*Set task:* Rewrite the lines of the records from the line holding "Click the Amount input field" through the line holding "coord(228,288)", both included, as a JSON list of strings with one string per line, skipping blank lines. Leave the pictures out of the strings.

*Information provided:*
• • •
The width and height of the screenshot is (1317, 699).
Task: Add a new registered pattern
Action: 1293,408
• • •
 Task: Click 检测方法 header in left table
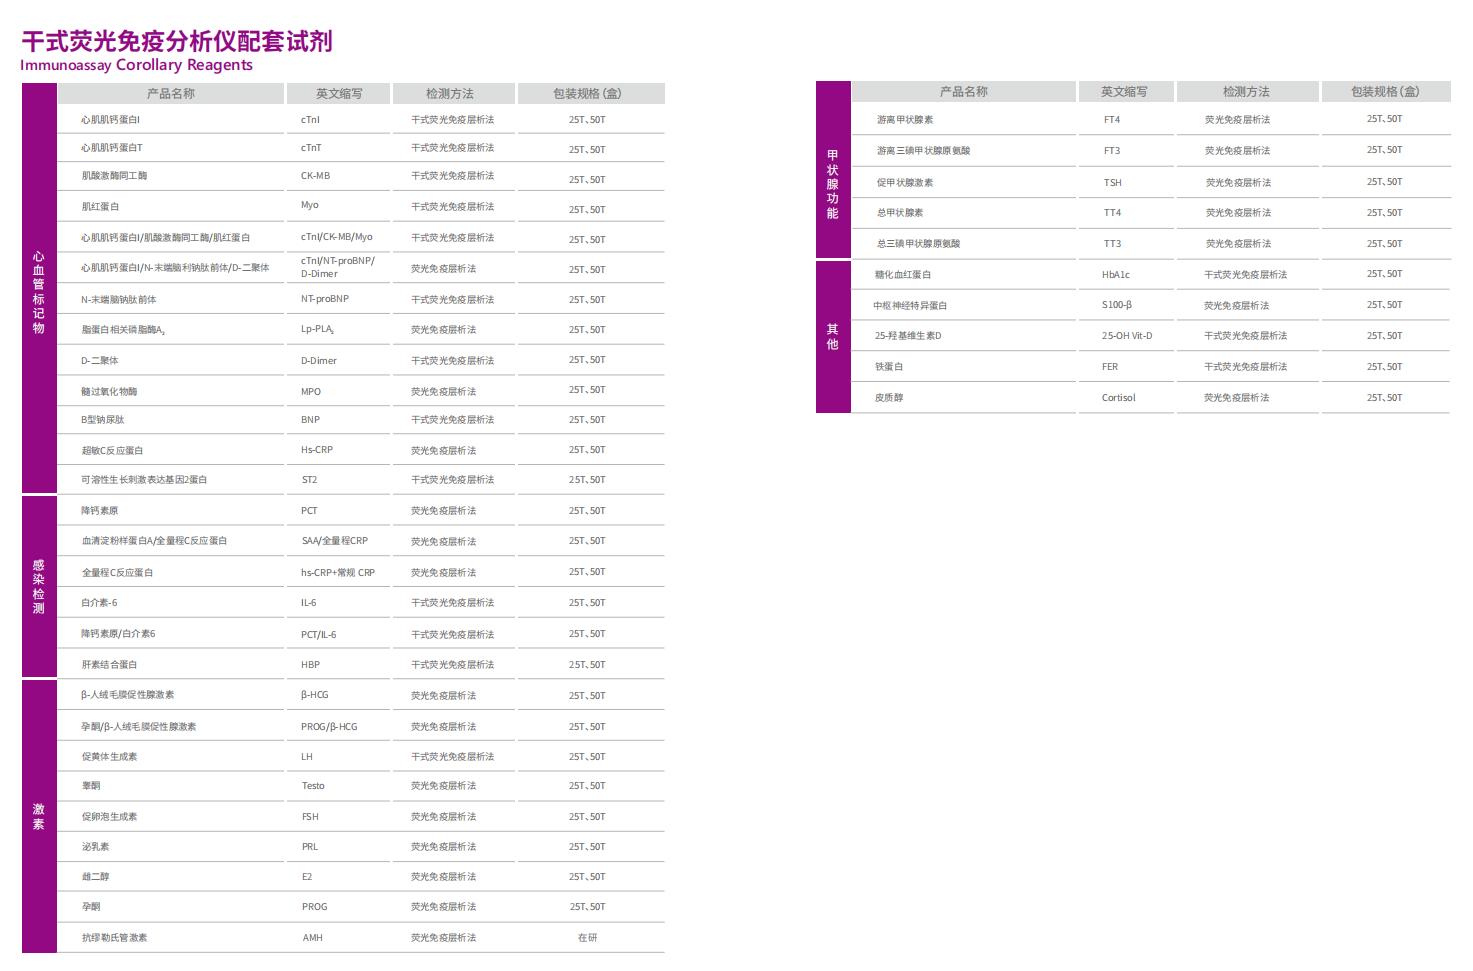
• • •
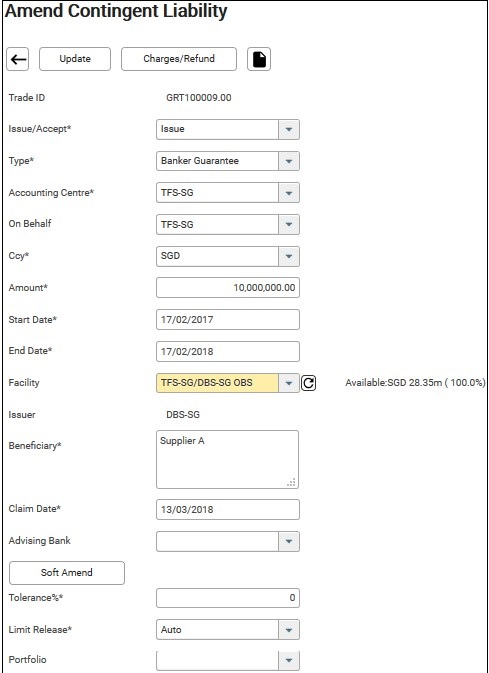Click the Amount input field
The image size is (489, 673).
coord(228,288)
• • •
*Answer to the problem:*
[
  "Click the Amount input field",
  "The image size is (489, 673).",
  "coord(228,288)"
]